[Start]

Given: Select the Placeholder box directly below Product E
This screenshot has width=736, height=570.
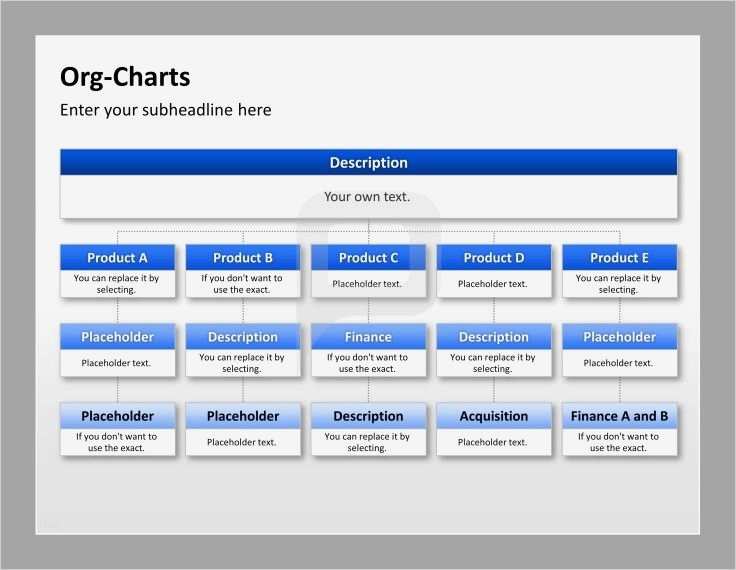Looking at the screenshot, I should pos(619,337).
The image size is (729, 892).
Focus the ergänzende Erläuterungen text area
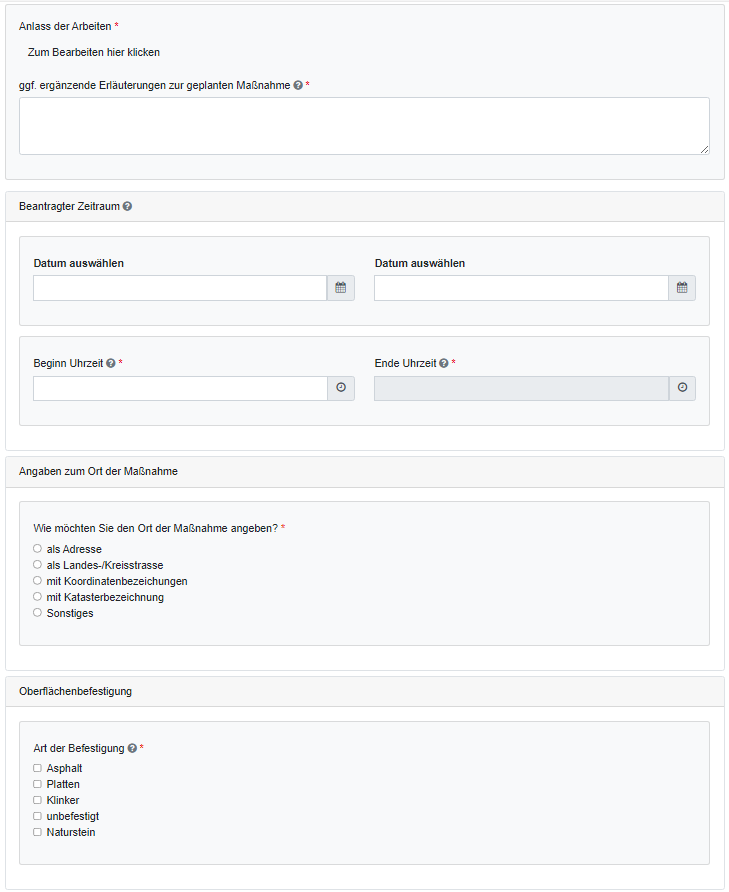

[End]

== WHAT NEEDS TO BE DONE ==
Lay out the records as a Markdown table with the columns Row and Line. Begin at the line that contains "The image size is (729, 892)." and continue through the end of the records, skipping blank lines and leaving out the pictures.

== RESULT ==
| Row | Line |
|---|---|
| 1 | The image size is (729, 892). |
| 2 | Focus the ergänzende Erläuterungen text area |